[Rpm-maint] Feature request: Improved speed for 'rpm -qa'

James Olin Oden james.oden at gmail.com
Tue Dec 19 21:09:51 UTC 2006


On 12/19/06, Axel Liljencrantz <liljencrantz at gmail.com> wrote:
> On 12/19/06, James Olin Oden <james.oden at gmail.com> wrote:
> > <snip>
> >
> > > Even on my 300 MHz system, it only takes about 0.02 seconds. Is there
> > > any chance that regular rpm could be made this fast, or is this too
> > > much of a hack to include there? I don't think that bundling a special
> > > command for querying the rpm database together with a general purpose
> > > OS agnostic commandline shell is the proper way to do this...
> > >
> > > By the way, why is this a hack? Is the index not updated when an entry
> > > is removed or something? If not, indexes are there to be used!
> > >
> >
> > I think the main thing you have to ask is why did some customers want
> > every header whether it be in a package or database to always have its
> > signature verified?  Did they see something we do not?
> >
> > I always thought that it was enough to check the header at install
> > time when it was being inserted into the DB, but now I can see why one
> > might want to do this check even on queries, as a query is often used
> > as input into some larger process.  The person running the "process"
> > may have all authority to do what they are going to do based on the
> > inputs from the rpm DB, and have no malicious intent, but rogue data
> > may make them do something they would not have otherwise done.
> >
> > Security is always a trade off with something else, though.  I'm just
> > trying to make sure everyone is considering that the way rpm works now
> > was driven by someones customers somewhere.
>
> Your arguments make sense, security by default is the right thing.

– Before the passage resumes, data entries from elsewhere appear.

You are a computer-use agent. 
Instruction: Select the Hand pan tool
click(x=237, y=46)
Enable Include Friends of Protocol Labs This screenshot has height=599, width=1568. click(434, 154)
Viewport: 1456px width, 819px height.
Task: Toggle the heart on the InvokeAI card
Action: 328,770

I
> would note that hiding unsigned packages could be used to hide the
> existance of an 'evil' package, but that is a topic for a different
> discussion.
>
> What a shell needs for tab completions is a list of _all_ installed
> packages, even unsigned/b0rked/evil ones. Actually, the user is _more_
> likely to want to deal with one of those rouge packages, so they are
> extra important to include in the completion list. And for an
> interactive shell, it is very important for the list to be generated
> quickly, verifying each signature seems to take far too much time.
>
> So the added security is actually bad in two separate ways when it
> comes to tab completions.  I would argue that since command specific
> tab completions are becoming more and more common, it makes lots of
> sense for rpm to be 'completion friendly', though as a shell developer
> I may be biased.
>
> It would be fine with me if the current interface was kept, but an
> additional switch was added which makes things go really fast.
>
Agreed.   As it is, and I think its been mentioned, you can turn off
the digest checking both within the API and on the CLI (--nodigests),
and this should speed things up immensely.

Is there something else your looking for?